A presidente da Companhia de Saneamento Básico do Estado de São Paulo (Sabesp), Dilma Pena, afirmou na manhã desta quarta-feira, 15, em depoimento na Câmara Municipal, que a água vai acabar na cidade de São Paulo “em meados de novembro” caso o regime de falta de chuvas se mantenha na região. Ela disse contar, no entanto, com a volta das chuvas após o dia 20 e com obras para a captação da segunda cota do volume morto no Sistema Cantareira para evitar o desabastecimento generalizado.

A afirmação foi feita após críticas dos vereadores Nelo Rodolfo (PT) e Ricardo Tripoli (PV) de que Dilma não fazia afirmações claras e objetivas sobre as perguntas feitas pelos vereadores, durante sessão da Comissão Parlamentar de Inquérito (CPI) aberta para investigar a falta de água.

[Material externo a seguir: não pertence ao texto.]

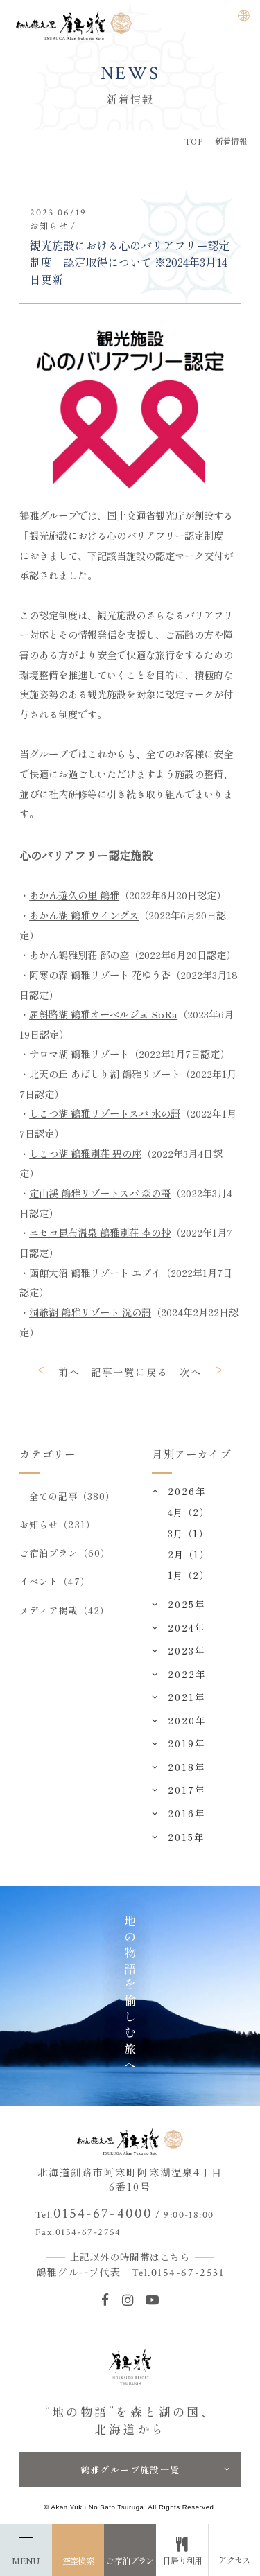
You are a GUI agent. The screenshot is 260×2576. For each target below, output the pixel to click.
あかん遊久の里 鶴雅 (74, 895)
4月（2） (188, 1512)
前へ (69, 1371)
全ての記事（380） (72, 1496)
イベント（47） (54, 1581)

Pena também foi criticada pela falta de transparência da empresa perante a população diante da crise. Ela argumentou que algumas peças publicitárias haviam sido barradas pela Justiça Eleitoral. “Não podíamos falar a palavra ‘seca’. Só alertar para a economia. Não podíamos falar da gravidade da situação”, argumentou.

“Não estamos falando de publicidade de massa, mas de comunicação avisando bairro que ficaria sem água, por qualquer motivo, para que possa se programar”, disse o vereador José Police Neto (PSD).

Pena disse que os problemas têm sido informados. E atribuiu a falta de água espalhada pela cidade a dois problemas técnicos de grandes proporções no último fim de semana, na região de Americanópolis, na zona sul, e da Avenida Brigadeiro Luís Antônio, na região central.

A comissão continuava em andamento até o meio-dia desta quarta-feira.